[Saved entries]
▬▬▬▬▬▬
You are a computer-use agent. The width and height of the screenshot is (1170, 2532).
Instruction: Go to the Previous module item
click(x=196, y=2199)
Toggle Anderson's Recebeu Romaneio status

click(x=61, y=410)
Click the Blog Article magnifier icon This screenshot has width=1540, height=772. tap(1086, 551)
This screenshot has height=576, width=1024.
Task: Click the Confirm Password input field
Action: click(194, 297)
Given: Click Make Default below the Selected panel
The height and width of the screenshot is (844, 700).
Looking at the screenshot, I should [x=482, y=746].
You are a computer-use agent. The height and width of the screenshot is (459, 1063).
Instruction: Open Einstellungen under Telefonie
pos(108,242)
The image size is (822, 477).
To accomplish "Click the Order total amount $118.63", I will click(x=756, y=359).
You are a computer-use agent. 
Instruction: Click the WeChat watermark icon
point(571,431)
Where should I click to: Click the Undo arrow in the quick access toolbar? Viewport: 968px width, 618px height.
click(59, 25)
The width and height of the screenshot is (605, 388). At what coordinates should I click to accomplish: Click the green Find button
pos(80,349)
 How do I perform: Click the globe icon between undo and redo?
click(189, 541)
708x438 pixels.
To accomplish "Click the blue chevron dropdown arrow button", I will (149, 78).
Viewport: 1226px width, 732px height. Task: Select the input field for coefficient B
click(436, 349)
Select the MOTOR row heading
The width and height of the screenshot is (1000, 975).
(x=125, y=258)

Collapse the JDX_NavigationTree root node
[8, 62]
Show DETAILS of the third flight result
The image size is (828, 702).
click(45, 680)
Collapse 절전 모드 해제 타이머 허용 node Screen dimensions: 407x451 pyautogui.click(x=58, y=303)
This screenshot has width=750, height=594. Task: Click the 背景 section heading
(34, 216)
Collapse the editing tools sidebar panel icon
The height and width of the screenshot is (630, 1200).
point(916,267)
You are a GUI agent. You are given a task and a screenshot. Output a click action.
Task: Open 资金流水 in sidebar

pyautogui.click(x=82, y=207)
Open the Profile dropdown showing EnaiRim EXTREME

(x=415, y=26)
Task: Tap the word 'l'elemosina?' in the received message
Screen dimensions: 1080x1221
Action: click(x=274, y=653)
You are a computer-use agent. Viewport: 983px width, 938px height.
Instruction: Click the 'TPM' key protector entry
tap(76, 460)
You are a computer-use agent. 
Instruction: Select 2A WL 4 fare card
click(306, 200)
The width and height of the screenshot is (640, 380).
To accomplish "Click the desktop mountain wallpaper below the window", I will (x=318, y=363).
▬▬▬▬▬▬
[THE TASK] From the entries above, collect every line with the string "below" in it.

[YOUR SOLUTION]
Given: Click Make Default below the Selected panel
To accomplish "Click the desktop mountain wallpaper below the window", I will (x=318, y=363).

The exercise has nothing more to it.